Everytime my mom has a family get together I'm the one who is asked to grill - Fine by me, here husband is a 'tard (more on that later) and my BIL is a decent enough cook, but he doesn't do much of it, and usually just burgers & dogs.
What really kills me is that my mom's plan always seems to be "we'll just do watever's in the freezer that needs to be eaten" The last time we did this, she turns over a pile of 1/2 thawed meat that is supposed to be ready to eat in about an hour... There were lamb chops (I'd never cooked 'em before), pork chops, bone in - skin on chicken breasts, crappy top sirloin steaks, brats and some hamburger meat (not patties).

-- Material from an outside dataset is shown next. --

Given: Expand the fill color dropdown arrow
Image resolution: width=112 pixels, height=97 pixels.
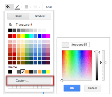Looking at the screenshot, I should 12,7.
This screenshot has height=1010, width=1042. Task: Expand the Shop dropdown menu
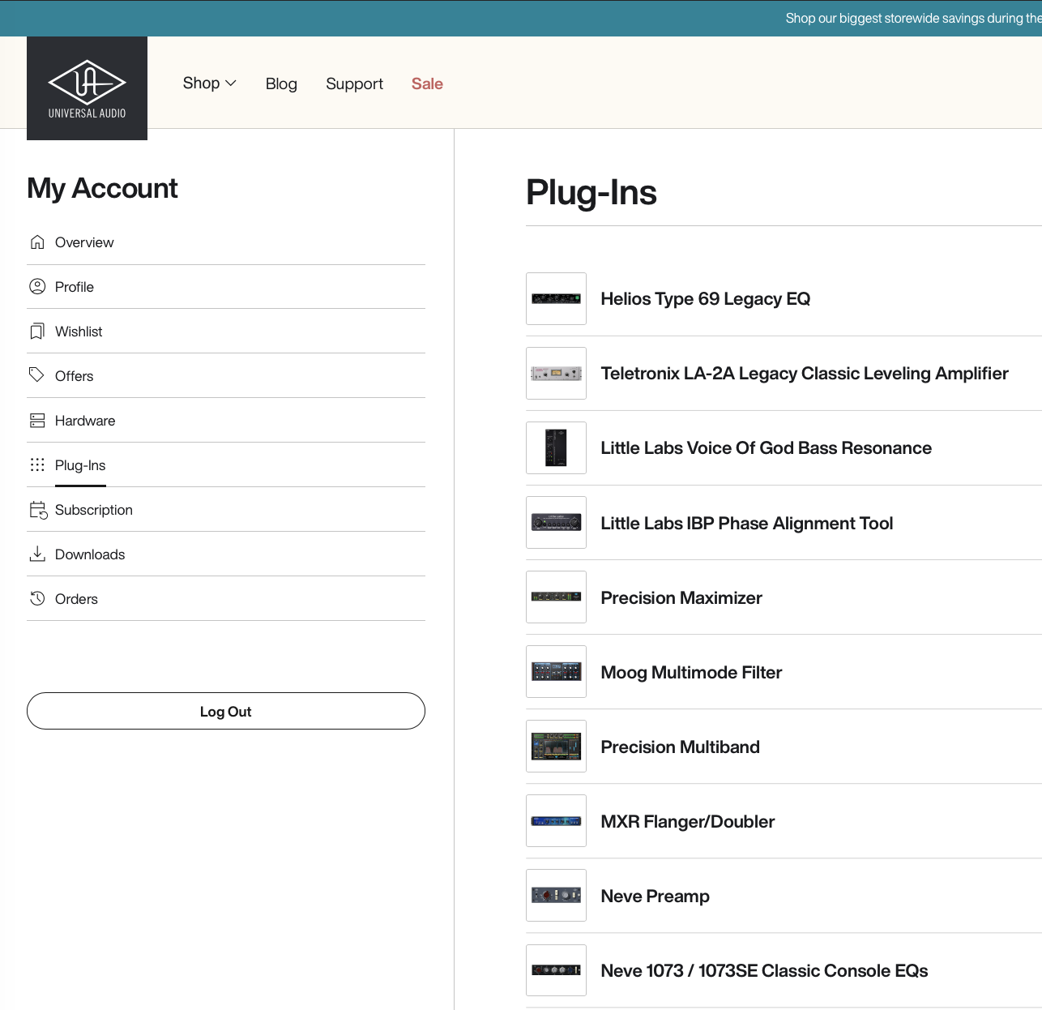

I was so hacked off! "Mom! don't you understand that you only have room for about 1/3 of this stuff on the grill at a time and EVERYTHING cooks to a different temp and for different times??
It was a mess... not only was the gasser on the small side, but was a cheap one too so I was cooking over the firey pits of Hades in some parts and growing ice cubes in others!
--Cut to Mom's husband-- He's 23 years YOUNGER than she is, that's about 5 years younger than me. Lets get this out of the way - No, she is not rich or extremely hot and No, he is not rich or extremely hot... seems like everyone always needs to know the answers to those questions.
So while I'm prepping the mound of frozen meat, I ask my BIL to check out the grill and get it preheating. About 10 min later I can see through the window that he and mom's husband have had a conversation and now the look on his face shows that he's perplexed and probably ready to have an anurism.
I wash off my hands and walk out there and ask what's going on.
He opens the lid and points to a lower grate below the cooking grate (it's about 3/4" above the flames) and says "He told me that when he has alot of stuff to cook, he uses that grate to put more food on, that way he has twice as much space."
My eyes crossed, my head started to hurt, I too was going to have an anurism.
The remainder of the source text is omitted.